Consistency is generally a positive development when the overall readings have been positive and this is the case for the August report of the Credit Managers’ Index (CMI) from the National Association of Credit Management, which posted no change from July’s 56.8. This marks five months of readings between 56 and 56.8 and given the volatility in the economy as a whole for this period, this stability in credit is a positive signal as far as the rest of the year is concerned.
“The August CMI reflects a more optimistic future, but not an economy that is likely to surge,” said NACM Economist Chris Kuehl, PhD. “In comparing this month’s reading to that reported by the Federal Reserve, it is easier to understand the optimism about the last half of the year, as well as the worry about the impact of inflation fueled by some of this growth.” Nearly all the index’s readings reflect that same stability, though there was noteworthy movement in both the favorable and unfavorable factor indices.

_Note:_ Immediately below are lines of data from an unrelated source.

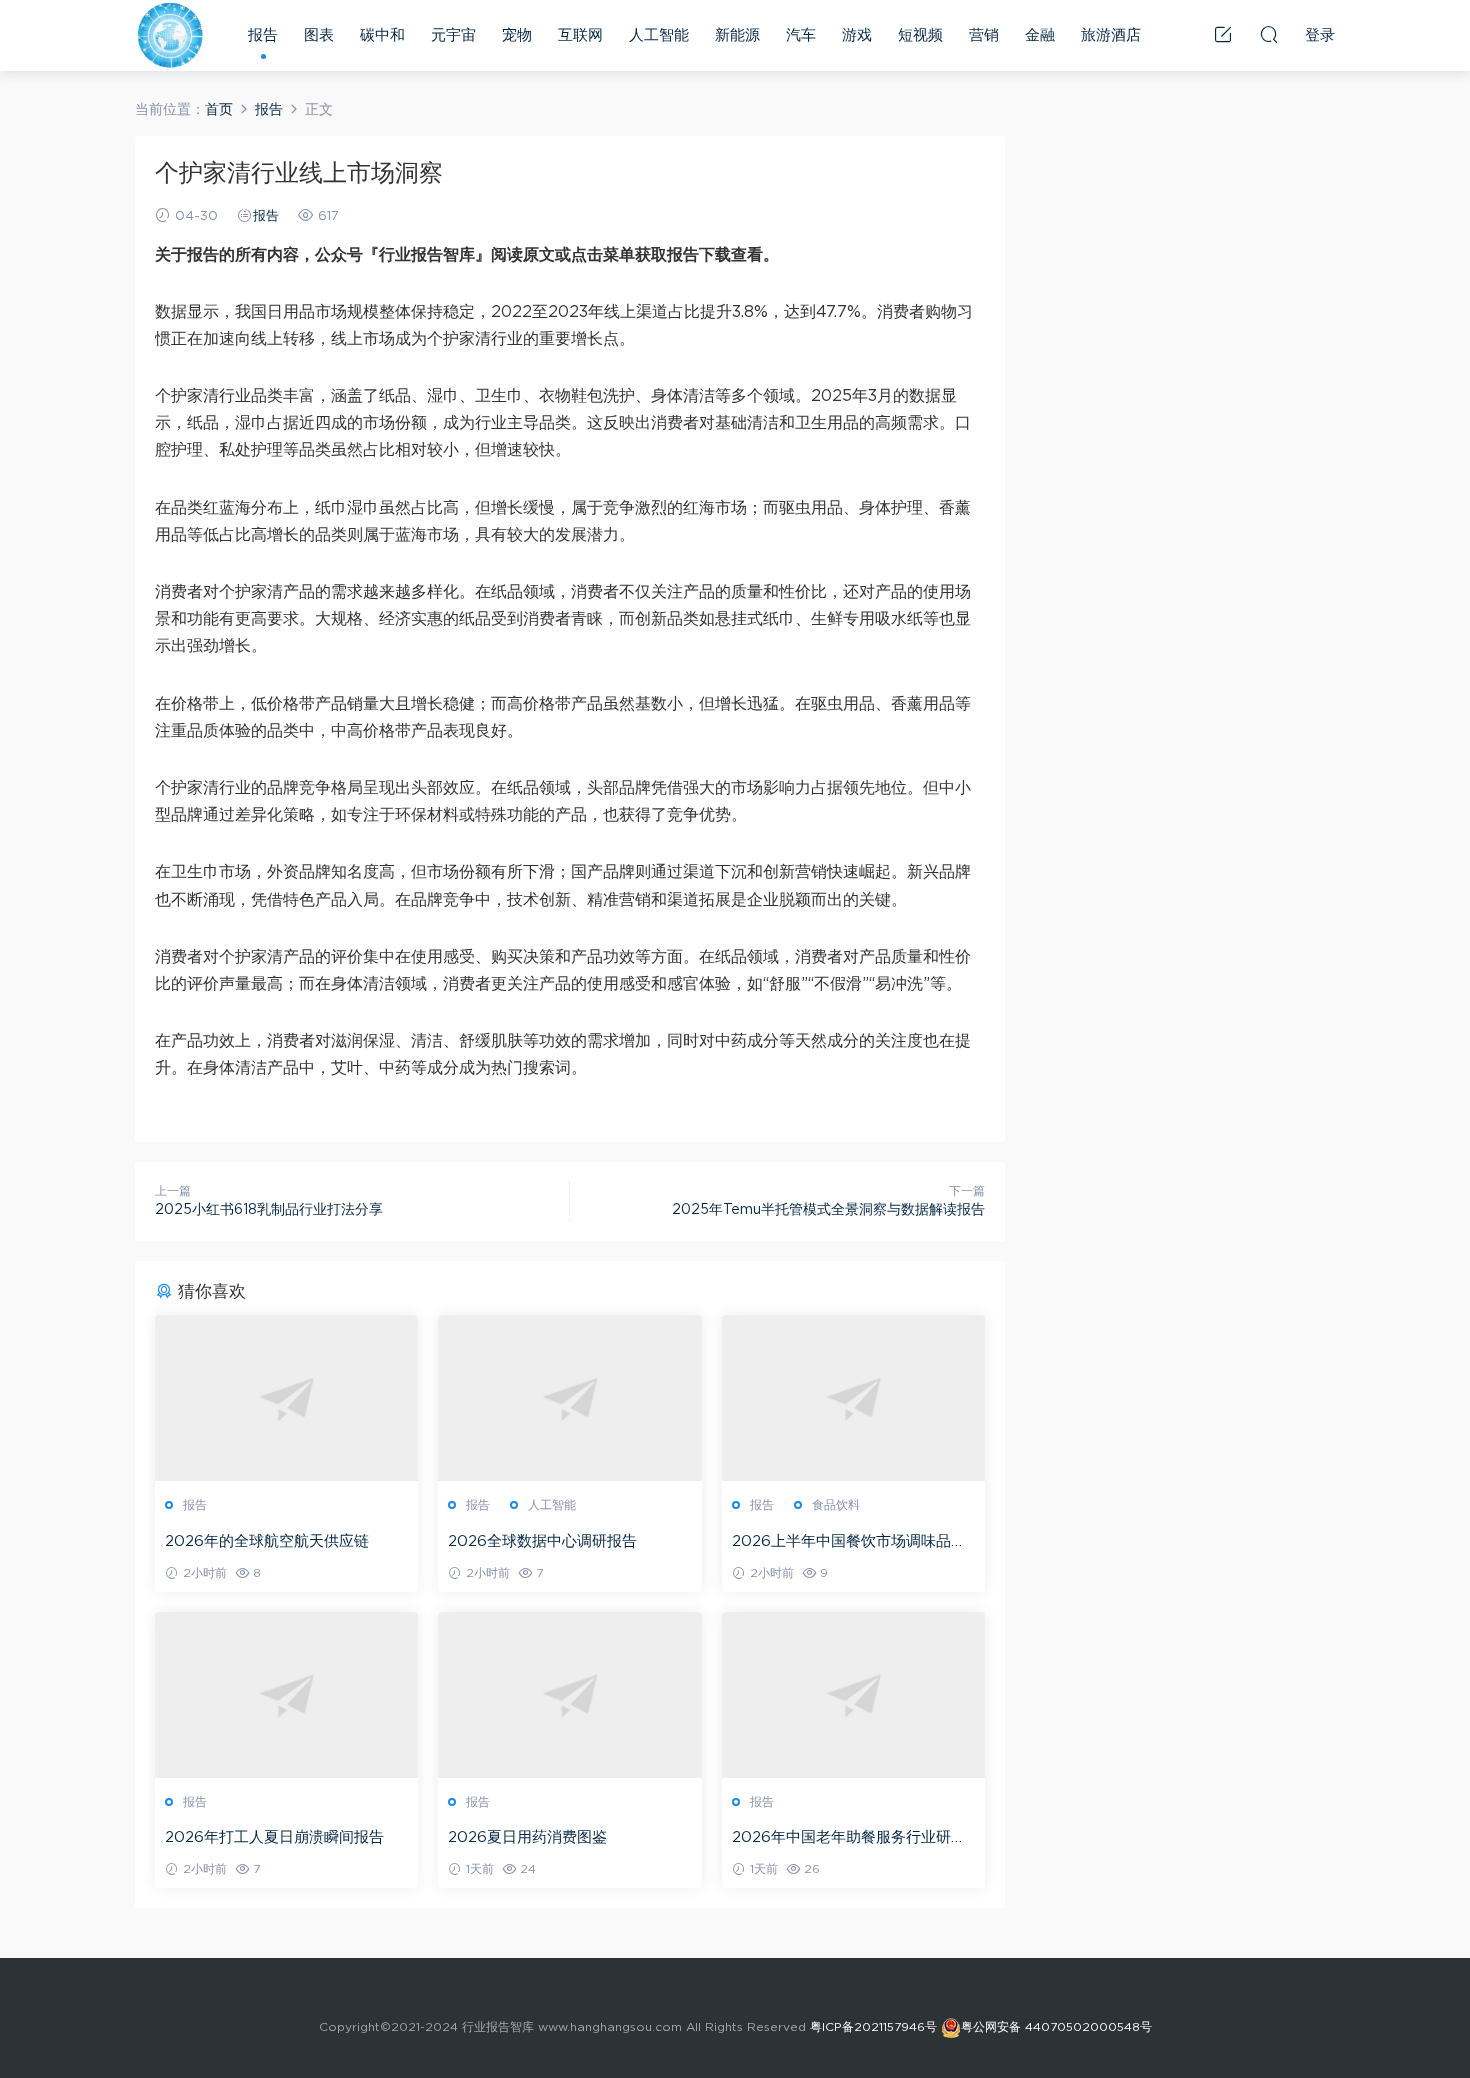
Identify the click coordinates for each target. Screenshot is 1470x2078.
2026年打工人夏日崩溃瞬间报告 (274, 1837)
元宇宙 (453, 35)
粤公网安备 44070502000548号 (1056, 2028)
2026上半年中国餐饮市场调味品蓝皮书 (849, 1543)
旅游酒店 (1111, 35)
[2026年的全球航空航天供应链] (286, 1398)
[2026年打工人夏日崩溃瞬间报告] (286, 1695)
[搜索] (1269, 34)
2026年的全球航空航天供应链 (267, 1541)
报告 (263, 35)
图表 (319, 35)
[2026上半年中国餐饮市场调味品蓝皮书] (853, 1398)
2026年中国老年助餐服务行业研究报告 (849, 1839)
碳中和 (382, 35)
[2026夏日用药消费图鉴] (569, 1695)
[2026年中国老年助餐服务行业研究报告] (853, 1695)
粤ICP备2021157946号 (873, 2028)
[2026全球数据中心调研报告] (569, 1398)
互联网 (580, 35)
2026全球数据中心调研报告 (542, 1541)
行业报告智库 (170, 35)
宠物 (517, 35)
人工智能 (659, 35)
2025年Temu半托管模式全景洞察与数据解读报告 (828, 1210)
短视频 (920, 35)
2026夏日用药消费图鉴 (527, 1837)
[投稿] (1223, 34)
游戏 (857, 35)
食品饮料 (836, 1505)
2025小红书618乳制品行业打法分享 (269, 1210)
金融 (1040, 35)
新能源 (737, 35)
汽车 (801, 35)
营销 (984, 35)
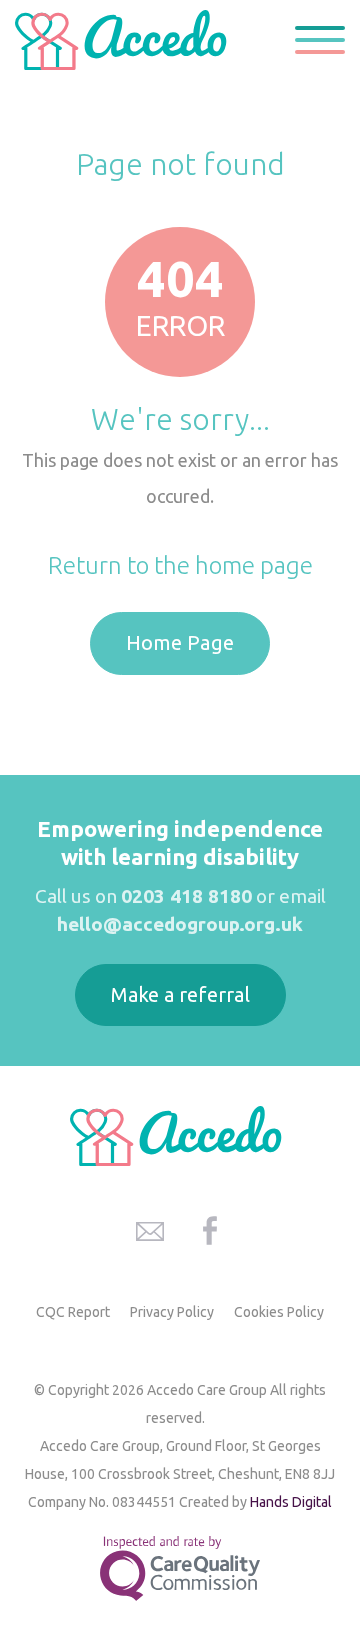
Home (111, 116)
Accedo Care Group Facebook (210, 1231)
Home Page (180, 642)
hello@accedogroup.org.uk (180, 924)
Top (319, 1516)
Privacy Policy (172, 1312)
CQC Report (73, 1312)
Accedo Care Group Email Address (150, 1231)
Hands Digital (291, 1502)
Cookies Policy (279, 1312)
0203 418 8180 (186, 896)
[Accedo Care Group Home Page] (180, 1136)
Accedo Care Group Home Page (125, 40)
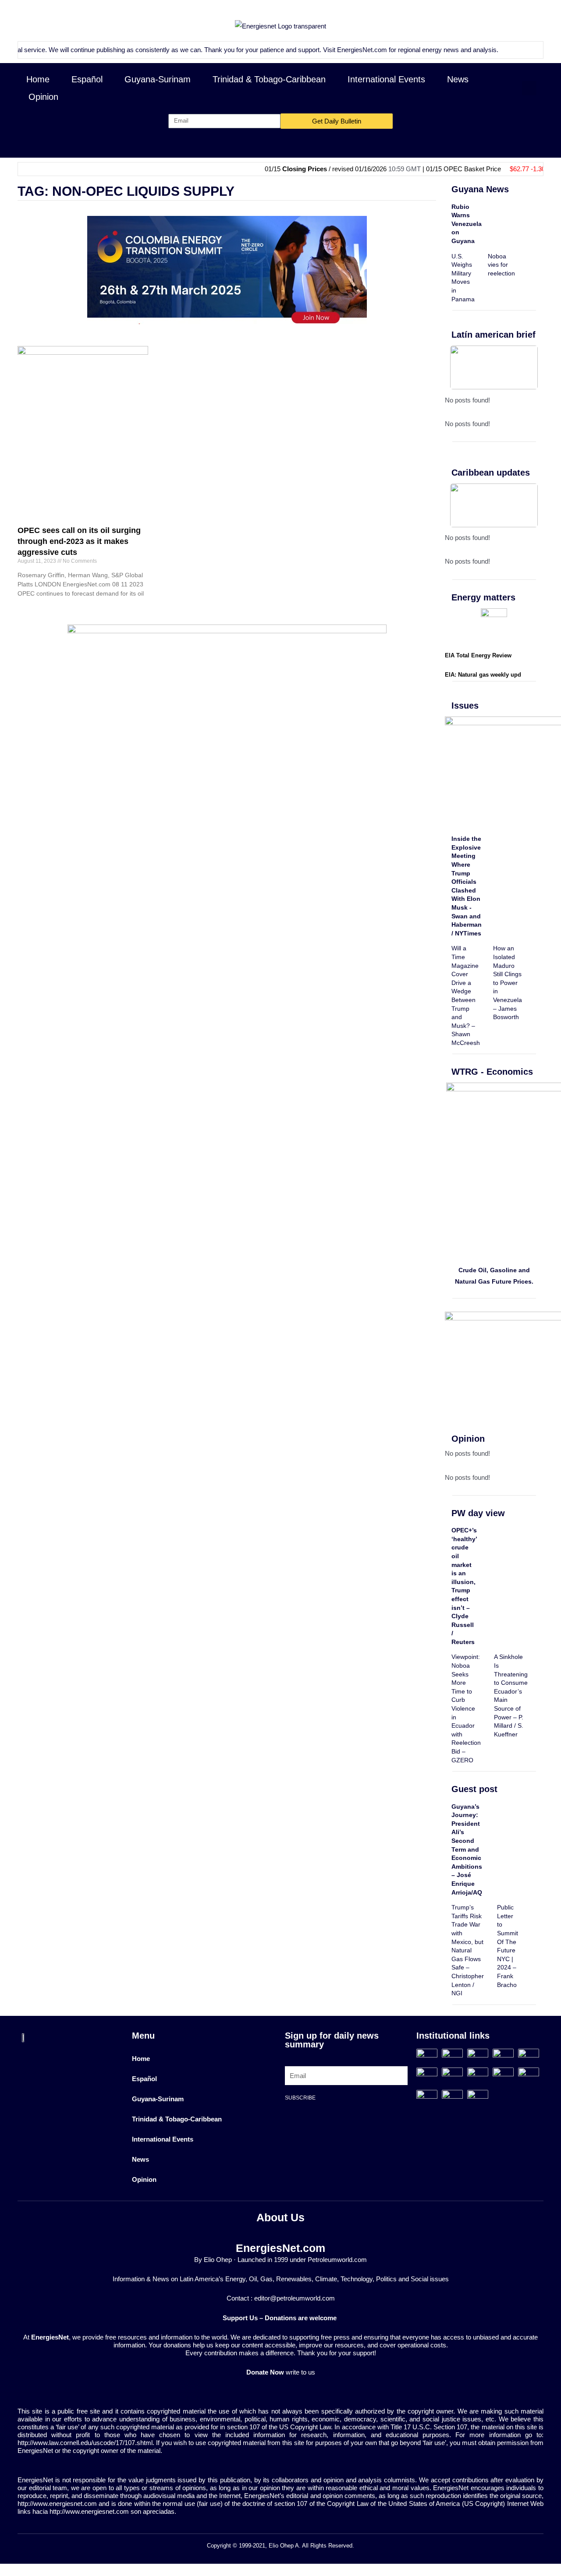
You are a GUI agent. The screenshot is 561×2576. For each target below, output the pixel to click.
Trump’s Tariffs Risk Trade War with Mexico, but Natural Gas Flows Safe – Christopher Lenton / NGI (467, 1950)
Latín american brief (493, 334)
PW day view (478, 1513)
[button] (529, 88)
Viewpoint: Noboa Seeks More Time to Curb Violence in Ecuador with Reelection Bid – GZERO (466, 1708)
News (458, 79)
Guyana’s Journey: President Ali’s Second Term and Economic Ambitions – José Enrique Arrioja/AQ (466, 1849)
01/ (529, 169)
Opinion (43, 97)
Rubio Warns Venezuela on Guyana (466, 223)
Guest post (474, 1789)
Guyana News (480, 189)
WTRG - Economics (492, 1071)
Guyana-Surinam (157, 79)
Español (87, 79)
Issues (465, 705)
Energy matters (483, 597)
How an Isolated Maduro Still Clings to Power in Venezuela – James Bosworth (507, 982)
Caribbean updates (490, 472)
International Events (386, 79)
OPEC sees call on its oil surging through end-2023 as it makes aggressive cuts (79, 541)
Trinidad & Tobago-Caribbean (269, 79)
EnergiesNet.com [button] (319, 49)
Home (38, 79)
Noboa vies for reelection (501, 265)
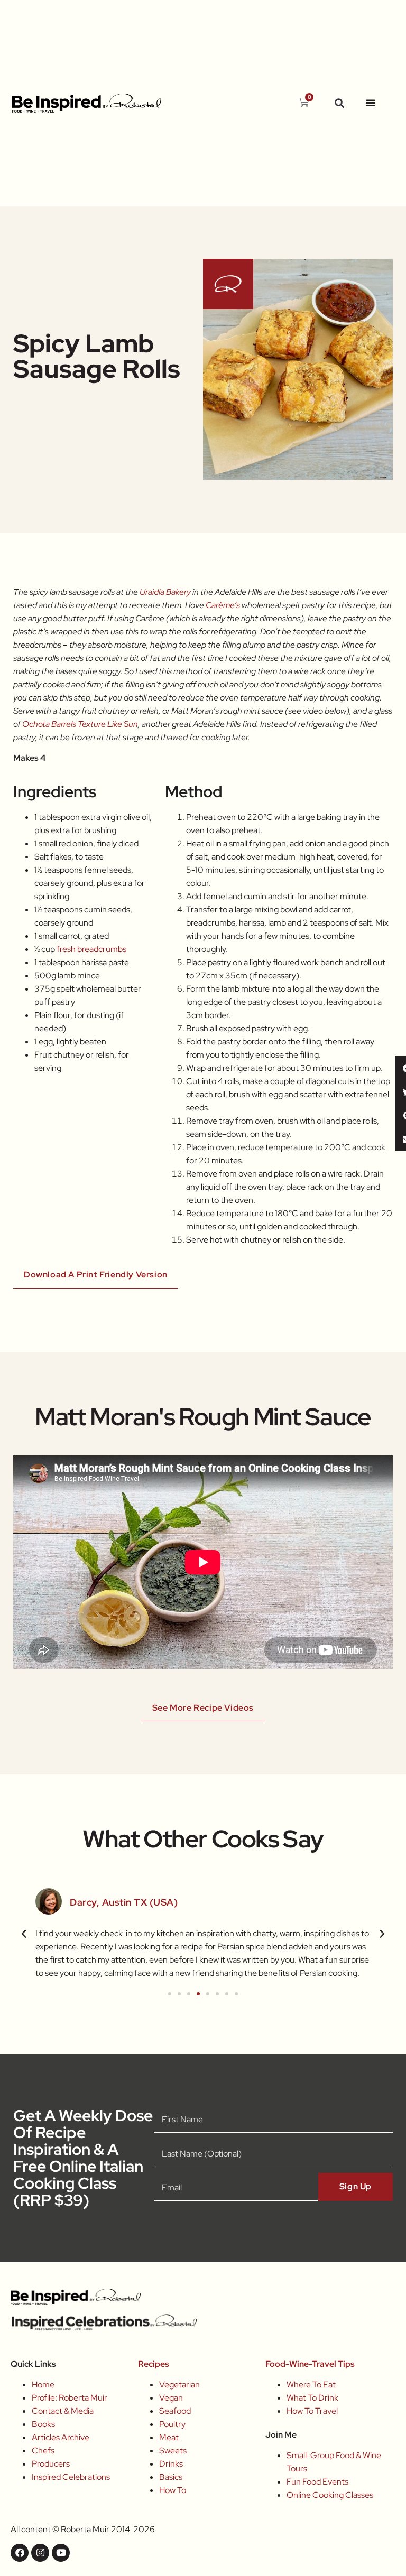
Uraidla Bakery (165, 592)
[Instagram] (40, 2553)
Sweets (173, 2450)
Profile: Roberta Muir (69, 2397)
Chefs (43, 2450)
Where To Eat (311, 2384)
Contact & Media (63, 2410)
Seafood (175, 2410)
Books (43, 2424)
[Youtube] (61, 2553)
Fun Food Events (317, 2481)
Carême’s (223, 605)
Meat (169, 2437)
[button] (339, 103)
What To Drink (312, 2397)
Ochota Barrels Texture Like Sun (80, 724)
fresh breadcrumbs (91, 949)
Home (43, 2384)
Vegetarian (179, 2384)
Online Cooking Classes (330, 2494)
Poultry (172, 2424)
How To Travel (312, 2410)
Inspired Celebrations (71, 2476)
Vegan (171, 2397)
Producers (51, 2463)
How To (172, 2490)
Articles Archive (60, 2437)
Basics (170, 2476)
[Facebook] (20, 2553)
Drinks (171, 2463)
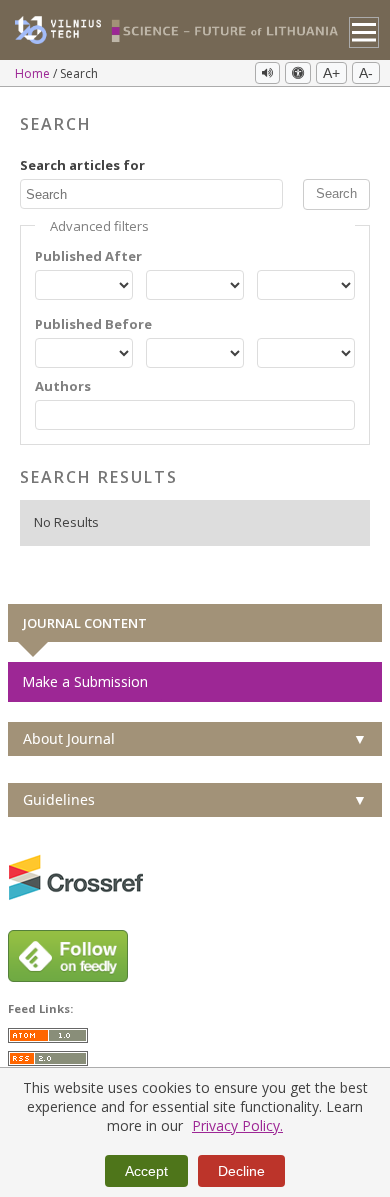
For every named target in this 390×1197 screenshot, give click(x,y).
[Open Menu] (364, 32)
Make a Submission (85, 681)
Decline (241, 1171)
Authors (63, 386)
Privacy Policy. (237, 1125)
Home (34, 73)
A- (366, 73)
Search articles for (82, 165)
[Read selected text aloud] (267, 73)
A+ (331, 73)
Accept (146, 1171)
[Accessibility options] (298, 73)
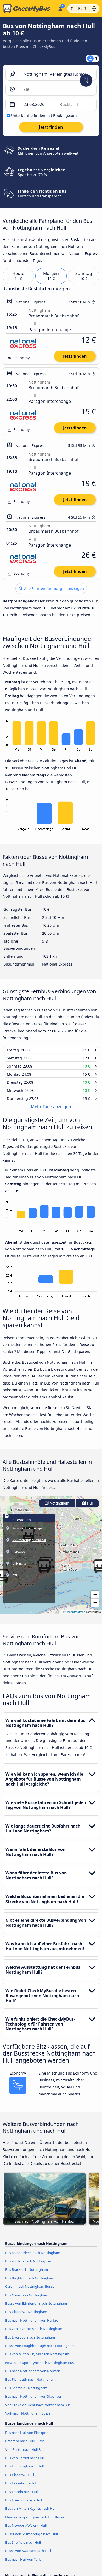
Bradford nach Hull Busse (24, 2445)
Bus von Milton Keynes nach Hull (30, 2513)
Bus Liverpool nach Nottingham (30, 2341)
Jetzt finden (75, 356)
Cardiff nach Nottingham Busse (29, 2291)
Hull (89, 1508)
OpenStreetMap (75, 1616)
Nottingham (59, 1508)
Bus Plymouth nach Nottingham (30, 2384)
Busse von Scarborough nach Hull (31, 2538)
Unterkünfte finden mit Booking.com (44, 115)
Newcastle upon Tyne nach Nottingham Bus (39, 2367)
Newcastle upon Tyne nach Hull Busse (34, 2521)
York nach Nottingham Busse (27, 2418)
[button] (95, 1599)
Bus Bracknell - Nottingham (26, 2274)
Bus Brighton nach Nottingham (29, 2282)
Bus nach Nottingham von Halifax (31, 2325)
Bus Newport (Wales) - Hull (26, 2530)
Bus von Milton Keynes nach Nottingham (37, 2358)
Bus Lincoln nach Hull (21, 2496)
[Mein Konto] (60, 8)
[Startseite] (28, 8)
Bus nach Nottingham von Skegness (33, 2401)
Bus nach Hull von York (23, 2564)
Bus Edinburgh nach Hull (24, 2471)
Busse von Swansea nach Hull (28, 2555)
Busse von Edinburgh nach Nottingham (36, 2308)
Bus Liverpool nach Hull (23, 2504)
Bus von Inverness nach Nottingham (33, 2333)
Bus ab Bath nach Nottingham (28, 2265)
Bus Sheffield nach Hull (23, 2547)
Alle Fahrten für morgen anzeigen (53, 588)
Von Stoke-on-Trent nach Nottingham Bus (37, 2409)
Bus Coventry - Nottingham (26, 2299)
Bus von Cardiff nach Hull (24, 2462)
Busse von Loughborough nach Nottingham (40, 2350)
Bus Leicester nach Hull (23, 2487)
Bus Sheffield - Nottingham (26, 2392)
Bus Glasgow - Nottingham (26, 2316)
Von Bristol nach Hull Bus (24, 2454)
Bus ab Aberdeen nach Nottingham (32, 2257)
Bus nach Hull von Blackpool (27, 2437)
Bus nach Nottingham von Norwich (32, 2375)
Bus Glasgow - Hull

Kuehl noted the same stability in various important data streams—capacity utilization between 78 percent and 79.7 percent over this period—just a little shy of what is considered normal. Stability also appears in terms of capital expenditure. “These measures stand in stark contrast to the wild gyrations in the overall growth rate as first quarter numbers were in recession territory at -2.1 percent, while the second quarter boasted a gain of over four percent,” Kuehl said.
The favorable factor index improved only very slightly from 63.7 to 63.8. Sales dipped from 65.2 to 64.8, but that is still trending toward the high side as far as the last several months are concerned. There was also a significant dip in new credit applications from 62.4 to 60.9, but it remains above 60. Dollar collections and amount of credit extended both registered gains from 61.0 to 62.7 and 66.1 to 66.7, respectively. This is the second straight month that favorable factors remained in the 60s and points toward a better end to 2014 than the start.
The unfavorable factor index was similarly unchanged from last month, but falling instead of rising from 52.2 to 52.1. This consistency suggests that none of the economic concerns that started the year have been sufficiently serious to drag the economy down. Just as with the favorable readings, there was more movement within the individual factors. Rejections of credit applications slipped from 52.1 to 51.9, seemingly reflecting an increase in marginal companies trying to obtain credit. Accounts placed for collection improved from 51.5 to 52.1—a good signal that fewer accounts are getting into real trouble. Disputes remained stable, rising from 50.3 to 50.6, but dollar amount beyond terms slid from 51.1 to 50.3. This is getting too close to contraction territory for real comfort, but no cause for alarm, noted Kuehl. Dollar amount of customer deductions slipped below 50 from 50.6 to 49.9. That marks the first time for a slip into contraction territory since June. For the last year it has been staying pretty close to the 50 point and will likely bounce back in the coming months. Finally, filings for bankruptcies slipped, barely, from 57.6 to 57.5. “The good news is that the financial distress at the start of the year has not triggered a wave of business failure, and now that seems even less likely,” Kuehl said.